Data to examine —
┌────────

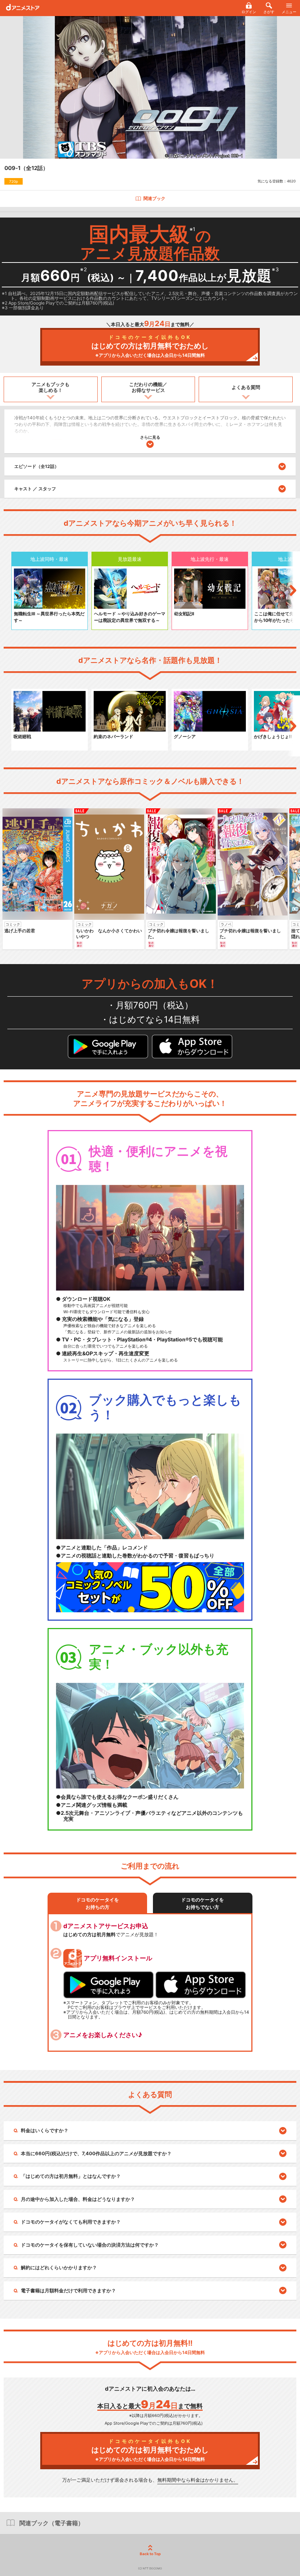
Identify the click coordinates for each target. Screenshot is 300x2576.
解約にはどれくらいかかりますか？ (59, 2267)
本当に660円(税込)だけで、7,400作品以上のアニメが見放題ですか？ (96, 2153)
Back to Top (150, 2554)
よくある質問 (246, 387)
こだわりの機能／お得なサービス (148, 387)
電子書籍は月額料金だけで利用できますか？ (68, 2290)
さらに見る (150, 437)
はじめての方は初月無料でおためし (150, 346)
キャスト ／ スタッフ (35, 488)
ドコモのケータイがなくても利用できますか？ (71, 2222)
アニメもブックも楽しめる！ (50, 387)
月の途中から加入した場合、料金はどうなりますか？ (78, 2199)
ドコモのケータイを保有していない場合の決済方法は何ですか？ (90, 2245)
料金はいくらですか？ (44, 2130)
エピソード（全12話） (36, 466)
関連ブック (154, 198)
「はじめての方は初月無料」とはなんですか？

└────────

Problem details — Retype the whole listing exactly and leave the pictures out.

Answer section —
Identify the click coordinates for each target. Screenshot is 300x2576.
解約にはどれくらいかかりますか？ (59, 2267)
本当に660円(税込)だけで、7,400作品以上のアニメが見放題ですか？ (96, 2153)
Back to Top (150, 2554)
よくある質問 (246, 387)
こだわりの機能／お得なサービス (148, 387)
電子書籍は月額料金だけで利用できますか？ (68, 2290)
さらに見る (150, 437)
はじめての方は初月無料でおためし (150, 346)
キャスト ／ スタッフ (35, 488)
ドコモのケータイがなくても利用できますか？ (71, 2222)
アニメもブックも楽しめる！ (50, 387)
月の途中から加入した場合、料金はどうなりますか？ (78, 2199)
ドコモのケータイを保有していない場合の決済方法は何ですか？ (90, 2245)
料金はいくらですか？ (44, 2130)
エピソード（全12話） (36, 466)
関連ブック (154, 198)
「はじめての方は初月無料」とはなんですか？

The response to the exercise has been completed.